MATERIAL PROVIDED:
........
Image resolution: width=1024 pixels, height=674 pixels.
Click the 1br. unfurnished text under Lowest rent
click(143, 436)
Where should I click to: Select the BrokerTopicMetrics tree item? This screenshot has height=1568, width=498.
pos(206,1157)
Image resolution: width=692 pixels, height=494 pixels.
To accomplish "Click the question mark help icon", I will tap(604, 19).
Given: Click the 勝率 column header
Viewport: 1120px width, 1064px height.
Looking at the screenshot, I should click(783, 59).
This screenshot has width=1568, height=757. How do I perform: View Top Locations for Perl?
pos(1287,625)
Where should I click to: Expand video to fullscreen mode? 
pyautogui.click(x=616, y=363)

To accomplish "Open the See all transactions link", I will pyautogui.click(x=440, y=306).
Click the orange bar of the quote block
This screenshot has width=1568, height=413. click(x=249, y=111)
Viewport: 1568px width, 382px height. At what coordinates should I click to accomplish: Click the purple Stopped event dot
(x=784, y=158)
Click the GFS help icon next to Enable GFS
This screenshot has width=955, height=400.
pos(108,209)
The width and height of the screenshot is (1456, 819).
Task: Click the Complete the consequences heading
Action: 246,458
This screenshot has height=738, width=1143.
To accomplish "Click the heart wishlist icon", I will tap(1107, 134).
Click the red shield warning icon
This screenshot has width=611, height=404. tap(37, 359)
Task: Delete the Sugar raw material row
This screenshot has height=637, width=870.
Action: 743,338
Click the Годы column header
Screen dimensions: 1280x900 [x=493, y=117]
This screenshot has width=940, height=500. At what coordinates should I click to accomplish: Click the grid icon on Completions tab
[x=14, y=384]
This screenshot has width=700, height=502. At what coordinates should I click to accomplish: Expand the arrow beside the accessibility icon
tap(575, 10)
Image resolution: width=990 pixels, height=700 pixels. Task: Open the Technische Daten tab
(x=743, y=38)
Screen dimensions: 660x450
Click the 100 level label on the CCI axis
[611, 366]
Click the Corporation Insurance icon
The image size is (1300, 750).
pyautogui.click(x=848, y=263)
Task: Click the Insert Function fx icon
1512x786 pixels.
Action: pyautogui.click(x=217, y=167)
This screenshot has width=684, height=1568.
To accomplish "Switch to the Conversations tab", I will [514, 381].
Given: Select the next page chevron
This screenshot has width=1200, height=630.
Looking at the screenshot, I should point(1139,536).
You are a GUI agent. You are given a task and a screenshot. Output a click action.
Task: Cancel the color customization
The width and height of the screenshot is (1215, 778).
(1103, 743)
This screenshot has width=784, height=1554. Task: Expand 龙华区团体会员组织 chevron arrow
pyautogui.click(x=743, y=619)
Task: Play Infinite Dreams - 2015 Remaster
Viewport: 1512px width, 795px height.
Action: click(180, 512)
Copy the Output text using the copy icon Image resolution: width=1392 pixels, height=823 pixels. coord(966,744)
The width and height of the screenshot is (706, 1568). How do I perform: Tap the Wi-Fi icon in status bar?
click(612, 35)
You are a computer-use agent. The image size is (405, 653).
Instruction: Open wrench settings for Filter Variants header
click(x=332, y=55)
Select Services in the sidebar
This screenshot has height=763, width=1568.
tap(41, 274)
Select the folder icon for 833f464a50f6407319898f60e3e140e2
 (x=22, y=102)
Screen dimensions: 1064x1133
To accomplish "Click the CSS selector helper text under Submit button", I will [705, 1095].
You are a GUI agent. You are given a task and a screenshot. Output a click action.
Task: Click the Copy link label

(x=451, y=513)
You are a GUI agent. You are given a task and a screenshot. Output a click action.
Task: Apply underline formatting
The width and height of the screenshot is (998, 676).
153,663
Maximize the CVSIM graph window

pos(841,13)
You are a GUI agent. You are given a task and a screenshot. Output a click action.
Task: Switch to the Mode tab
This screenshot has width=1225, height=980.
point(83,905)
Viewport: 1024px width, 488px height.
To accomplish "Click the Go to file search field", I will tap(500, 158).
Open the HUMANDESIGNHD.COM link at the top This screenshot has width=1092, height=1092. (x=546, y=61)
........
Set down the records once more, character for character.

OUTPUT BELOW:
Image resolution: width=1024 pixels, height=674 pixels.
Click the 1br. unfurnished text under Lowest rent
click(143, 436)
Where should I click to: Select the BrokerTopicMetrics tree item? This screenshot has height=1568, width=498.
pos(206,1157)
Image resolution: width=692 pixels, height=494 pixels.
To accomplish "Click the question mark help icon", I will tap(604, 19).
Given: Click the 勝率 column header
Viewport: 1120px width, 1064px height.
Looking at the screenshot, I should click(783, 59).
This screenshot has width=1568, height=757. How do I perform: View Top Locations for Perl?
pos(1287,625)
Where should I click to: Expand video to fullscreen mode? 
pyautogui.click(x=616, y=363)

To accomplish "Open the See all transactions link", I will pyautogui.click(x=440, y=306).
Click the orange bar of the quote block
This screenshot has width=1568, height=413. click(x=249, y=111)
Viewport: 1568px width, 382px height. At what coordinates should I click to accomplish: Click the purple Stopped event dot
(x=784, y=158)
Click the GFS help icon next to Enable GFS
This screenshot has width=955, height=400.
pos(108,209)
The width and height of the screenshot is (1456, 819).
Task: Click the Complete the consequences heading
Action: 246,458
This screenshot has height=738, width=1143.
To accomplish "Click the heart wishlist icon", I will tap(1107, 134).
Click the red shield warning icon
This screenshot has width=611, height=404. tap(37, 359)
Task: Delete the Sugar raw material row
This screenshot has height=637, width=870.
Action: 743,338
Click the Годы column header
Screen dimensions: 1280x900 [x=493, y=117]
This screenshot has width=940, height=500. At what coordinates should I click to accomplish: Click the grid icon on Completions tab
[x=14, y=384]
This screenshot has width=700, height=502. At what coordinates should I click to accomplish: Expand the arrow beside the accessibility icon
tap(575, 10)
Image resolution: width=990 pixels, height=700 pixels. Task: Open the Technische Daten tab
(x=743, y=38)
Screen dimensions: 660x450
Click the 100 level label on the CCI axis
[611, 366]
Click the Corporation Insurance icon
The image size is (1300, 750).
pyautogui.click(x=848, y=263)
Task: Click the Insert Function fx icon
1512x786 pixels.
Action: pyautogui.click(x=217, y=167)
This screenshot has width=684, height=1568.
To accomplish "Switch to the Conversations tab", I will [514, 381].
Given: Select the next page chevron
This screenshot has width=1200, height=630.
Looking at the screenshot, I should point(1139,536).
You are a GUI agent. You are given a task and a screenshot. Output a click action.
Task: Cancel the color customization
The width and height of the screenshot is (1215, 778).
(1103, 743)
This screenshot has width=784, height=1554. Task: Expand 龙华区团体会员组织 chevron arrow
pyautogui.click(x=743, y=619)
Task: Play Infinite Dreams - 2015 Remaster
Viewport: 1512px width, 795px height.
Action: click(180, 512)
Copy the Output text using the copy icon Image resolution: width=1392 pixels, height=823 pixels. coord(966,744)
The width and height of the screenshot is (706, 1568). How do I perform: Tap the Wi-Fi icon in status bar?
click(612, 35)
You are a computer-use agent. The image size is (405, 653).
Instruction: Open wrench settings for Filter Variants header
click(x=332, y=55)
Select Services in the sidebar
This screenshot has height=763, width=1568.
tap(41, 274)
Select the folder icon for 833f464a50f6407319898f60e3e140e2
 (x=22, y=102)
Screen dimensions: 1064x1133
To accomplish "Click the CSS selector helper text under Submit button", I will [705, 1095].
You are a GUI agent. You are given a task and a screenshot. Output a click action.
Task: Click the Copy link label

(x=451, y=513)
You are a GUI agent. You are given a task and a screenshot. Output a click action.
Task: Apply underline formatting
The width and height of the screenshot is (998, 676).
153,663
Maximize the CVSIM graph window

pos(841,13)
You are a GUI agent. You are given a task and a screenshot. Output a click action.
Task: Switch to the Mode tab
This screenshot has width=1225, height=980.
point(83,905)
Viewport: 1024px width, 488px height.
To accomplish "Click the Go to file search field", I will tap(500, 158).
Open the HUMANDESIGNHD.COM link at the top This screenshot has width=1092, height=1092. (x=546, y=61)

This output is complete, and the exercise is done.